Sean Vincent Gillis
The long plastic zip tie tightened around the neck of Joyce Williams, but still she managed to get her hand underneath it, struggling to keep herself from choking. “If you move your hand, I’ll stop,” he promised. He lied. As Joyce removed her hand, the serial killer yanked hard. Joyce gasped for her last breath, but the sounds of her dying were not enough to satisfy the killer’s lust. As Joyce slumped over, he reached for his saw and dismembered her leg at the hip. Only after he had masturbated himself with the severed leg did the man feel released from his hunger. Joyce was his fourth victim. Four more women would be mutilated before a tire track led police to the home of Sean Vincent Gillis in 2004.
In the late 1990s and the early years of the new millennium, Baton Rouge and its surrounding area were plagued by numerous reports of missing and murdered women. While many of the killings were later attributed to South Louisiana Serial Killer Derrick Todd Lee, police had suspicions that there were other serial killers operating in the area. They were right. Some of the victims were African American prostitutes in the vicinities of North Boulevard and North Acadian Thruway. Still others were drug addicts or average everyday women gone missing while jogging.
Almost every day, the media released information about the women who had been connected by DNA to The South Louisiana Serial Killer. Gillis’ victims had largely been forgotten—Ann Bryan in 1994, who had been raped and slashed to death in a retirement community; Katherine Hall, Hardee Mosely Schmidt, and Joyce Williams in 1999; and Lillian Robinson and Marilyn Nevils in 2000—although their deaths had been much more gruesome.
Gillis was a textbook serial killer—cold and calculating, a sexual predator who enjoyed the added dimension of mutilation and sex after death with some of his victims. Jeffrey Dahmer-like in his approach, Gillis took more pleasure in his victims after they were dead. But no one knew or even suspected that the frumpish white man with the bushy moustache, receding hairline and blue eyes framed with hard-rimmed glasses could be capable of such atrocities. Johnnie Mae Williams, a black woman who had been friends with Gillis for eight years, would find out just before he killed her in 2003 when Gillis resumed his hunt for victims.
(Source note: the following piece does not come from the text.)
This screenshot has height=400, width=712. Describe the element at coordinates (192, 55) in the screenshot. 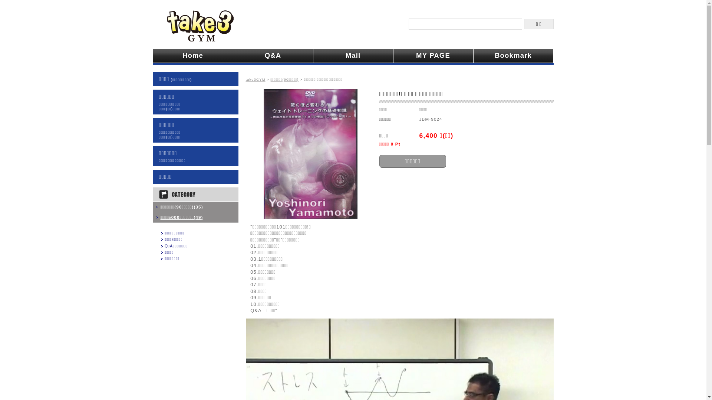

I see `'Home'` at that location.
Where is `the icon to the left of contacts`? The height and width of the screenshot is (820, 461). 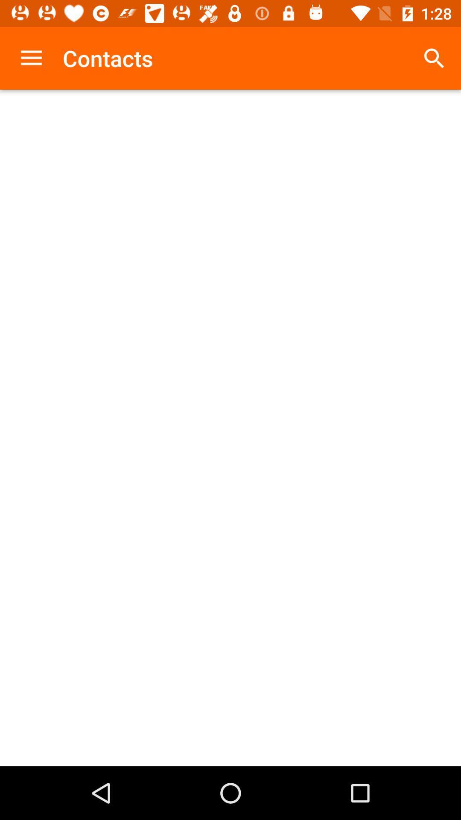 the icon to the left of contacts is located at coordinates (31, 58).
And Donna Bennett Johnston, Gillis’ last known victim, would discover his propensities too late as she fought for her life just before he strangled her and dumped her body by a canal on Ben Hur Road in February of 2004. Her death would lead police to Gillis’ door.
After being swabbed for DNA, Gillis spent one last romantic evening with his girlfriend, Terri Lemoine, before confessing to eight murders. Police had much difficulty distinguishing between some of Lee’s victims and Gillis’ victims. Both men crossed racial lines. Both men used different weapons, and both left the bodies of their victims near waterways throughout Louisiana.
Sean Vincent Gillis is currently serving three life sentences at the Louisiana State Penitentiary at Angola for the murders of Marilyn Nevils, Joyce Williams, and Donna Bennett Johnston When asked why he killed so many innocent women, Gillis simply responded, “They were already dead to me.”